The reality is that participation remains low, and it would take many active entities to truly reduce the impact of this and shift my perception.

This is simply an observation and a line of thought aimed at encouraging both staking and voting, not just voting.

As for bots, personally, I’m fine with them.

They have no real advantage in my proposed approach, because they must stake and actively participate in governance.

Even having multiple accounts wouldn’t allow someone to earn more DOT, since the reward would be weighted, just like our votes are.

As I mentioned earlier, the only real incentive for the average user today is knowing that the protocol is moving in a direction they generally agree with.

But I often hear people around me say, “I just don’t have time.”

And as you pointed out, in that case, they should be able to delegate their voting power.

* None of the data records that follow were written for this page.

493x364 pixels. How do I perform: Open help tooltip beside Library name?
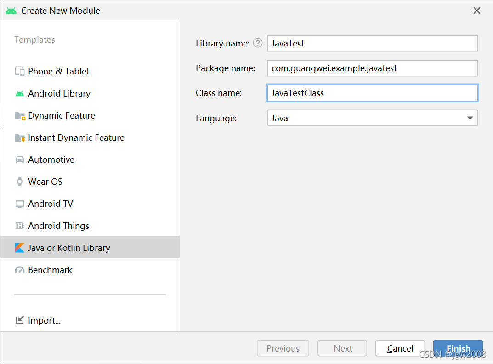[258, 43]
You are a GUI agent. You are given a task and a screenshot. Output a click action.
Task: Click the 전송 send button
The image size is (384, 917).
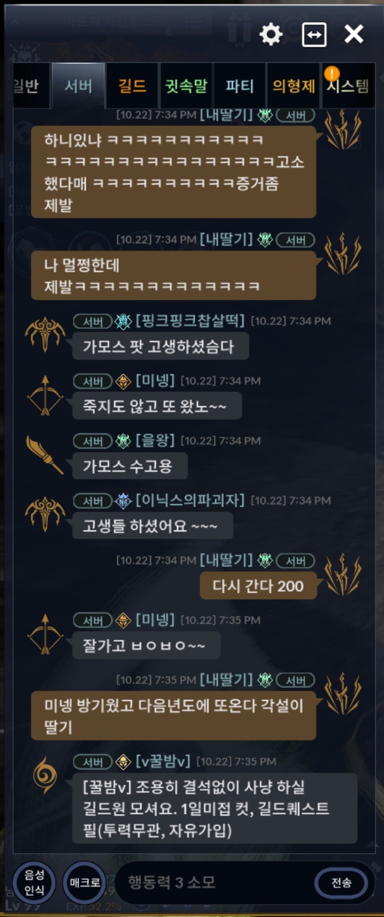(342, 883)
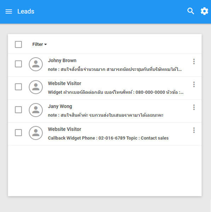Check the Callback Widget visitor checkbox
This screenshot has height=212, width=211.
pos(18,133)
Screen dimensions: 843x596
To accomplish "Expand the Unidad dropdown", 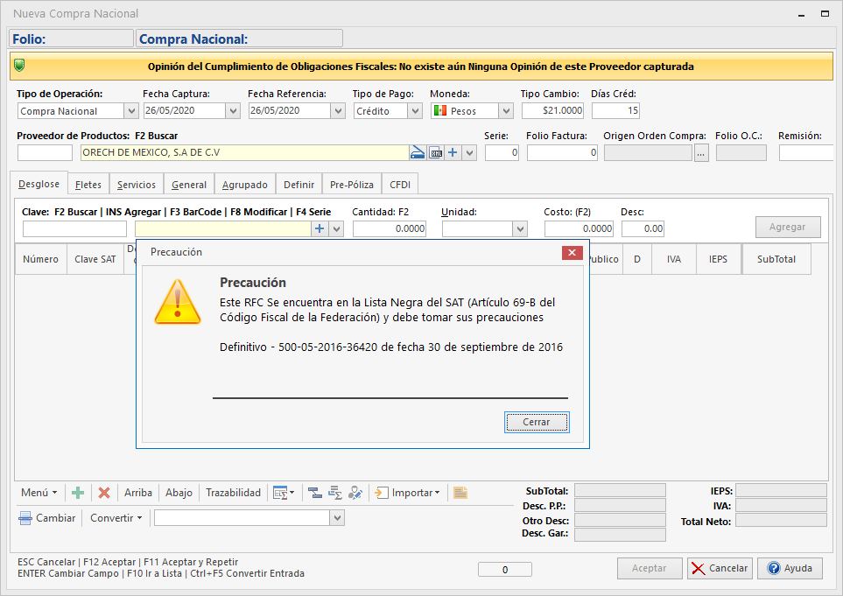I will pos(520,228).
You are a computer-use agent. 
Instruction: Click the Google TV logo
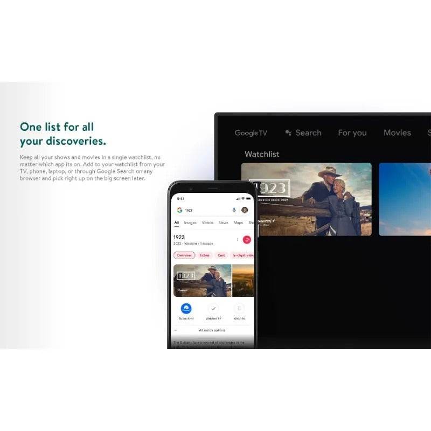[x=251, y=133]
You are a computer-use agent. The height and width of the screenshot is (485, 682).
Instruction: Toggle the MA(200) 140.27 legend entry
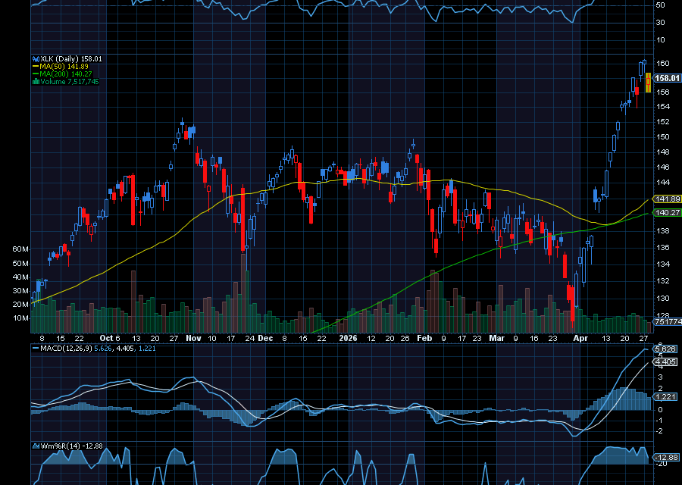[66, 73]

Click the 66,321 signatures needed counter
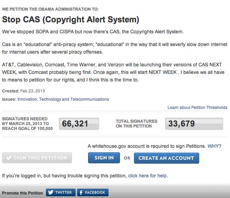tap(79, 124)
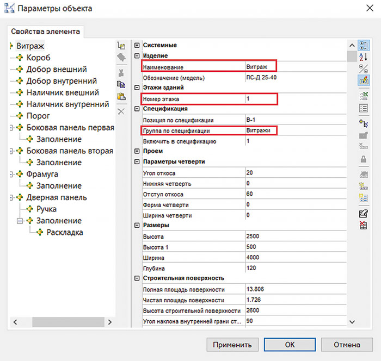Screen dimensions: 381x361
Task: Expand the Проем property group
Action: point(137,151)
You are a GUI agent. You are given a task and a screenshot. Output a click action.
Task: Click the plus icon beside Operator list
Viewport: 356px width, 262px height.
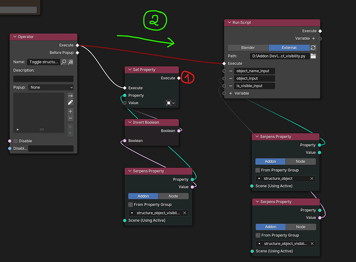tap(70, 112)
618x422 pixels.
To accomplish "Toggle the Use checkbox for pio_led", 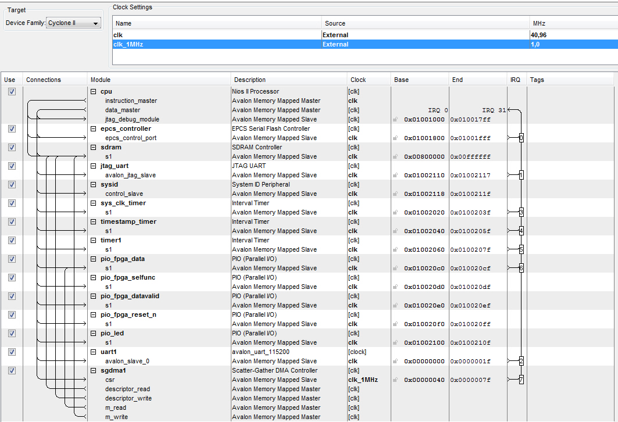I will click(12, 334).
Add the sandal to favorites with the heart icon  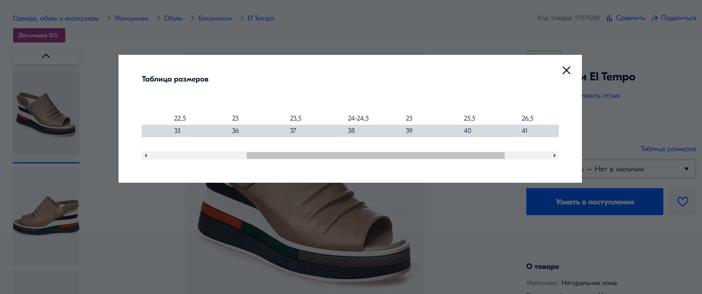click(x=682, y=202)
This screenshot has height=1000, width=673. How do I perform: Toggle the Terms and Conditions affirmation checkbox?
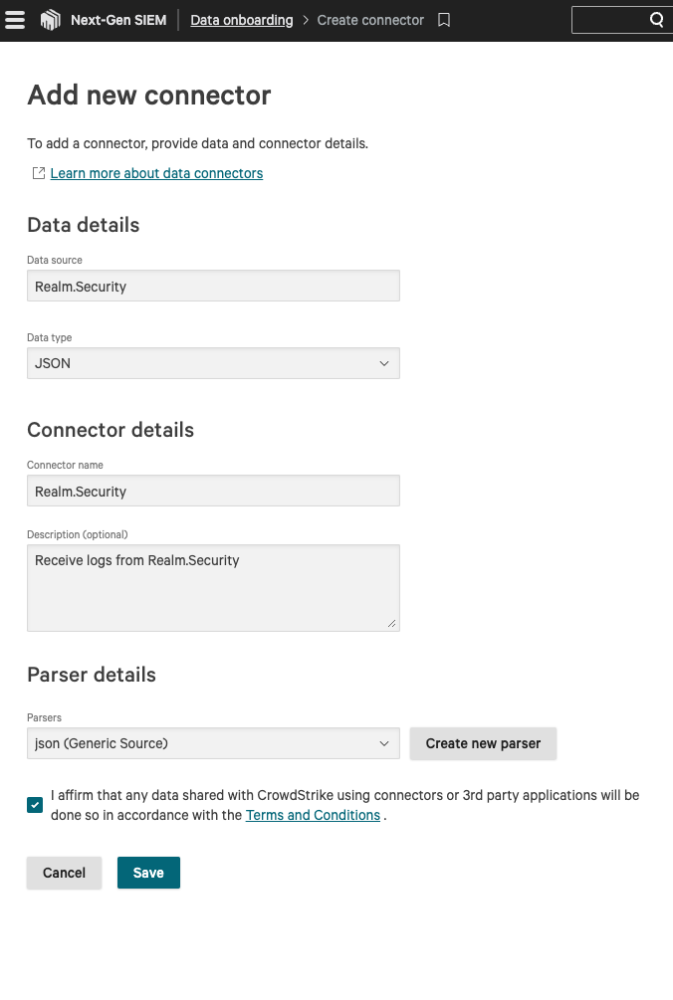tap(36, 805)
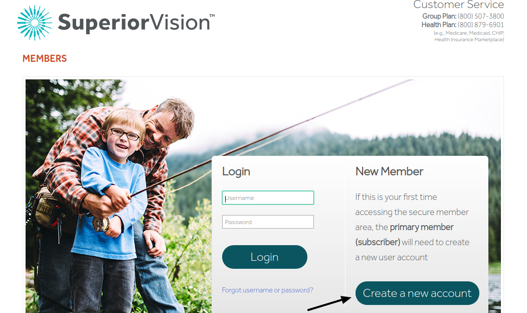Click the dark teal Login button

265,257
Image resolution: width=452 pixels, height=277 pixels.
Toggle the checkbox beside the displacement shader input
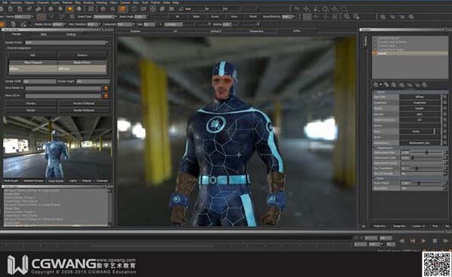point(444,143)
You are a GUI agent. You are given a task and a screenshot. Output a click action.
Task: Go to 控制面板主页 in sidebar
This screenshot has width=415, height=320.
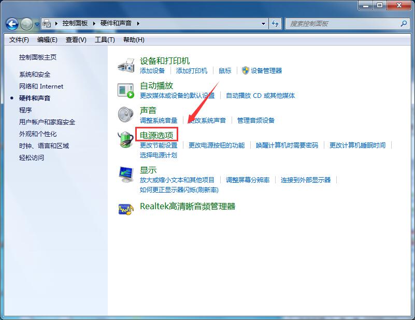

However, even that (delegation) comes with no real incentive either.

When I look at how airdrops work across the ecosystem and even our own case with the KAITO program.

I honestly don’t understand why we wouldn’t want to seriously explore and propose a well-thought-out incentive mechanism that encourages meaningful participation.

I think a lot of people are willing to explore this, and it’s even been tried on Kusama already (as well as in the 1kV program I mentioned above). I might personally support a “well-thought-out incentive mechanism that encourages meaningful participation”–but so far I’ve just seen incentives that will yield meaningless participation.

This isn’t a knock on you, to be clear–it’s the issue with every plan put forth so far (and there have been many). So while I expect that a lot of people agree that more network participants involving themselves meaningfully in governance would be a net positive, we haven’t found a way to produce that outcome (yet?).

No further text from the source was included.